Exercise directions> Which lines of the material contain the word "فولكس"? Show each one.

Given entries>
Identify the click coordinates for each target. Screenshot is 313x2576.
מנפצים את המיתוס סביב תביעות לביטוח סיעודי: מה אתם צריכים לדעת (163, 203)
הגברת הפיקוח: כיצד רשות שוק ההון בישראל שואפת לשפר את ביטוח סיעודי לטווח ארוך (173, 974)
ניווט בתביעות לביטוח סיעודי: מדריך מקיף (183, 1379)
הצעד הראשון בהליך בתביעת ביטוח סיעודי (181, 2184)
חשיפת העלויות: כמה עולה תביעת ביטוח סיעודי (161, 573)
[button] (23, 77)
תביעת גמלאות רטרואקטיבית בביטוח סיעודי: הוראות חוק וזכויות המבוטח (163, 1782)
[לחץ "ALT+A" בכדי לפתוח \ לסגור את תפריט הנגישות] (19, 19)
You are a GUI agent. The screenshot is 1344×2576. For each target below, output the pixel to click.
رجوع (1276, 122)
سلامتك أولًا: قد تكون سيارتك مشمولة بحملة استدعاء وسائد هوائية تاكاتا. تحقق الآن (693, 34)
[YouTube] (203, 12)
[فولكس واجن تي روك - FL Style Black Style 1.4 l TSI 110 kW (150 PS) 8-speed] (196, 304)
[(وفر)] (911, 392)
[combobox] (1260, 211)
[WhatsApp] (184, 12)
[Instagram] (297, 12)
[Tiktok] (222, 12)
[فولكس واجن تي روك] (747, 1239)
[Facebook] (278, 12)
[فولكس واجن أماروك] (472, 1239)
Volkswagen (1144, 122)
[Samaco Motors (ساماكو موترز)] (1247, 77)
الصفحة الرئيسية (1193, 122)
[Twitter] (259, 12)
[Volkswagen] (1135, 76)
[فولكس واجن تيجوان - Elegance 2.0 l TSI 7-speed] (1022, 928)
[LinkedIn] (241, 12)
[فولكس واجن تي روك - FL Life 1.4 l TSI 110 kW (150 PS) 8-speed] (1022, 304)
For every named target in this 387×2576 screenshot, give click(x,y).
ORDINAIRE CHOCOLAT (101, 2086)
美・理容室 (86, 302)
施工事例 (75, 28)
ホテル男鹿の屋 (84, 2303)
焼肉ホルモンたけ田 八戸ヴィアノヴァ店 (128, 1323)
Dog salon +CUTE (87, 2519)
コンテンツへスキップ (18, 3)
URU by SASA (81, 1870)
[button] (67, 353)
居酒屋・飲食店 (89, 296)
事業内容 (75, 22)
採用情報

Answer>
[فولكس واجن تي روك - FL Style Black Style 1.4 l TSI 110 kW (150 PS) 8-speed] (196, 304)
[فولكس واجن تي روك] (747, 1239)
[فولكس واجن أماروك] (472, 1239)
[فولكس واجن تيجوان - Elegance 2.0 l TSI 7-speed] (1022, 928)
[فولكس واجن تي روك - FL Life 1.4 l TSI 110 kW (150 PS) 8-speed] (1022, 304)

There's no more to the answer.